> _Exercise description_: Only one stretch of the data below is wanted: the lines from the one with "Where should I click to: Open" through the one with "You are a computer-use agent. This", repeated exactly.

> _Data extracted from a collection_:
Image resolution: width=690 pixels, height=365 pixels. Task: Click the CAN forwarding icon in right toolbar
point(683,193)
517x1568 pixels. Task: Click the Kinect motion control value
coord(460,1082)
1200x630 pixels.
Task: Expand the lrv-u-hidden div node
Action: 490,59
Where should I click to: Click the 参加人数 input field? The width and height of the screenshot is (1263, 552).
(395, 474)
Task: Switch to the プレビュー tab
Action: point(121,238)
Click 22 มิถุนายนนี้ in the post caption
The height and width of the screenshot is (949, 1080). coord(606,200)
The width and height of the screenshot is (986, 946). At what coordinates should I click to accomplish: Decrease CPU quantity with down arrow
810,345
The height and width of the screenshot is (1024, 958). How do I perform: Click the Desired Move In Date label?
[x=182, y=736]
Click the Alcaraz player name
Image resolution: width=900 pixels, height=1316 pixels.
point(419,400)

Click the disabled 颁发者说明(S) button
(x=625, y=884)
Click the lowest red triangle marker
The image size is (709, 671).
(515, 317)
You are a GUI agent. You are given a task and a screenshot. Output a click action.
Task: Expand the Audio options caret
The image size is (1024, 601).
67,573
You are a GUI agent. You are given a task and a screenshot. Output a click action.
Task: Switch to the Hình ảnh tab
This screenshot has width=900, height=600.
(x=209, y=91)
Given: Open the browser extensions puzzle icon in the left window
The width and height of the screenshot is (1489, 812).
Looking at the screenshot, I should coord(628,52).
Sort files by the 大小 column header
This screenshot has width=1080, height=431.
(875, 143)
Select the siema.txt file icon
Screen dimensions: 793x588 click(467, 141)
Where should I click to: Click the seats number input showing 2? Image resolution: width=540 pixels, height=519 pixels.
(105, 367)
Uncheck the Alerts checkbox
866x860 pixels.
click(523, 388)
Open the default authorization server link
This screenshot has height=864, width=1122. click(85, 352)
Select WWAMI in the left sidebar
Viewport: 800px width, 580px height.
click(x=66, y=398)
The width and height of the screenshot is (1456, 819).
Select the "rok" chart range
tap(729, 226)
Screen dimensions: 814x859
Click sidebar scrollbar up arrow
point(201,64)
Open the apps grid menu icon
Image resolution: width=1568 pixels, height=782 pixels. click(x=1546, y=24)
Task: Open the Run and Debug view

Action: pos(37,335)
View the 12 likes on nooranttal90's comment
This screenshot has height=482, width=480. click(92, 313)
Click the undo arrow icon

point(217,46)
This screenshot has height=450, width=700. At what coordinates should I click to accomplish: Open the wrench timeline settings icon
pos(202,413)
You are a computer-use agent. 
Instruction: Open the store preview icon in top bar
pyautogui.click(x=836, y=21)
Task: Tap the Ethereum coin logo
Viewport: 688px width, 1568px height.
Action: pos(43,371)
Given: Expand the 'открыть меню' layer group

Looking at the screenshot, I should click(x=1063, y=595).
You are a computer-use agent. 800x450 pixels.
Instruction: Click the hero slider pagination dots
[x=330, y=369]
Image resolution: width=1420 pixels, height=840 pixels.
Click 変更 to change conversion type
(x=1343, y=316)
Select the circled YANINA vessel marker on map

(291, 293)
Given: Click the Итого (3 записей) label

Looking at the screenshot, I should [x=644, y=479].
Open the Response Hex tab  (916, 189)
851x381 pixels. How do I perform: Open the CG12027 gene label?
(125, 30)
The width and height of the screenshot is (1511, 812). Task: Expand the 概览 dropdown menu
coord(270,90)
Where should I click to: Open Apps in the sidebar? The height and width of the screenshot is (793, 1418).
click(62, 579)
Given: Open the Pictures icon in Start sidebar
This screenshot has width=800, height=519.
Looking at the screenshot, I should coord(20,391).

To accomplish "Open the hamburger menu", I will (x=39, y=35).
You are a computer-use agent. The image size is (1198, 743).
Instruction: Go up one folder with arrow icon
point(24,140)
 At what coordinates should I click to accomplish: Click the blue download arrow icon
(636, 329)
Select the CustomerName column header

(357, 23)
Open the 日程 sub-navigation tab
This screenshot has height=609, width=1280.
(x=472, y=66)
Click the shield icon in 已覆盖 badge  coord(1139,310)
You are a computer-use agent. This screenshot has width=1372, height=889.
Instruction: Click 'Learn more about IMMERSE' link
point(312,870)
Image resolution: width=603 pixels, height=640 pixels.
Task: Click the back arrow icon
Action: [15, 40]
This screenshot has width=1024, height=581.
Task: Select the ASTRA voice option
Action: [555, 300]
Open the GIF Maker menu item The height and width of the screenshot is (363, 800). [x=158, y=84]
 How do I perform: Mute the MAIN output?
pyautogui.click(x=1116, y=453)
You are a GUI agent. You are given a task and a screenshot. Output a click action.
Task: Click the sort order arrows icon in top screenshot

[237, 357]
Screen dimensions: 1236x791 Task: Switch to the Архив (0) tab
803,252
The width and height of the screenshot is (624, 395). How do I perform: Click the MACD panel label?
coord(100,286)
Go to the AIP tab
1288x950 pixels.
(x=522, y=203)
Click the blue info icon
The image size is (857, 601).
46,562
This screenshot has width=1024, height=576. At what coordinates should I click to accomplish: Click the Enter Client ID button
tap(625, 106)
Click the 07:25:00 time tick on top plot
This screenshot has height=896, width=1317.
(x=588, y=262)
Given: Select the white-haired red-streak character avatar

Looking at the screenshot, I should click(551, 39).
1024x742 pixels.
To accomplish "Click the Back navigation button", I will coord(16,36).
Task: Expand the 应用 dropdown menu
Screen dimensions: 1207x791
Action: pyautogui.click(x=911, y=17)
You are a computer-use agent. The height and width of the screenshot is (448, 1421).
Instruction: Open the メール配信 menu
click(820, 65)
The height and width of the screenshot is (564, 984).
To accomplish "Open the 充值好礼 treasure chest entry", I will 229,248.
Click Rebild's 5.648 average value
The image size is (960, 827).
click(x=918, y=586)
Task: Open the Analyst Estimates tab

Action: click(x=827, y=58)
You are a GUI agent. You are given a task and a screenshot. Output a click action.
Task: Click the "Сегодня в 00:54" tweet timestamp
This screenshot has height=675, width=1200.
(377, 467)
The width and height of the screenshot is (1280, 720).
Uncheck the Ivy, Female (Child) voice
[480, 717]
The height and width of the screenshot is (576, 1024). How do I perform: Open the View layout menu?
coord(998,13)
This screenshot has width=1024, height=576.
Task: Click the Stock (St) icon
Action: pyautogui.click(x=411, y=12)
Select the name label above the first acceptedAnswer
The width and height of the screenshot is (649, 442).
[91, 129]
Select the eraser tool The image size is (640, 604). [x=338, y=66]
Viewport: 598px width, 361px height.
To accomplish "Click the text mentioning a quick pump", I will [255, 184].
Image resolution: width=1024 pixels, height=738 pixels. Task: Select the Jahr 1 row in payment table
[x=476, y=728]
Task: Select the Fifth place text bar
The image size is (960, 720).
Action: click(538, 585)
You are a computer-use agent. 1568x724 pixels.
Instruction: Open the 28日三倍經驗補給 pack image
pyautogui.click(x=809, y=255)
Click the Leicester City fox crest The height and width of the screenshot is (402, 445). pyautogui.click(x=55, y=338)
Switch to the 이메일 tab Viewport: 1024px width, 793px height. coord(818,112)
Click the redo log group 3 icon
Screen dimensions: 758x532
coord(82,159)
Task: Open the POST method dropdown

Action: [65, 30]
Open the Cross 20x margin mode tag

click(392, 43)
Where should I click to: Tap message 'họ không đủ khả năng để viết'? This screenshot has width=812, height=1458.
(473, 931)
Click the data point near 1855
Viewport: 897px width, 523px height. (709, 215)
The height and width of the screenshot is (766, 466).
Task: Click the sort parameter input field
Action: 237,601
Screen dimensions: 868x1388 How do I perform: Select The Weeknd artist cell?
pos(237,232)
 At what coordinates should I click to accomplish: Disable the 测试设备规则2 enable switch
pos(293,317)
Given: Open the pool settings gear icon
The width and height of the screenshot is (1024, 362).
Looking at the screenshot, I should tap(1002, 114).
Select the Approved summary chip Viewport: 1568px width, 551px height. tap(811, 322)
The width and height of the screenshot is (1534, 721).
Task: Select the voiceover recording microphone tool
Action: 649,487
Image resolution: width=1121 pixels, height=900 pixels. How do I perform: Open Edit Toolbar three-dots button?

> _Result_:
Where should I click to: Open Apps in the sidebar? The height and width of the screenshot is (793, 1418).
click(62, 579)
Given: Open the Pictures icon in Start sidebar
This screenshot has width=800, height=519.
Looking at the screenshot, I should coord(20,391).

To accomplish "Open the hamburger menu", I will (x=39, y=35).
You are a computer-use agent. The image size is (1198, 743).
Instruction: Go up one folder with arrow icon
point(24,140)
 At what coordinates should I click to accomplish: Click the blue download arrow icon
(636, 329)
Select the CustomerName column header

(357, 23)
Open the 日程 sub-navigation tab
This screenshot has height=609, width=1280.
(x=472, y=66)
Click the shield icon in 已覆盖 badge  coord(1139,310)
You are a computer-use agent. This screenshot has width=1372, height=889.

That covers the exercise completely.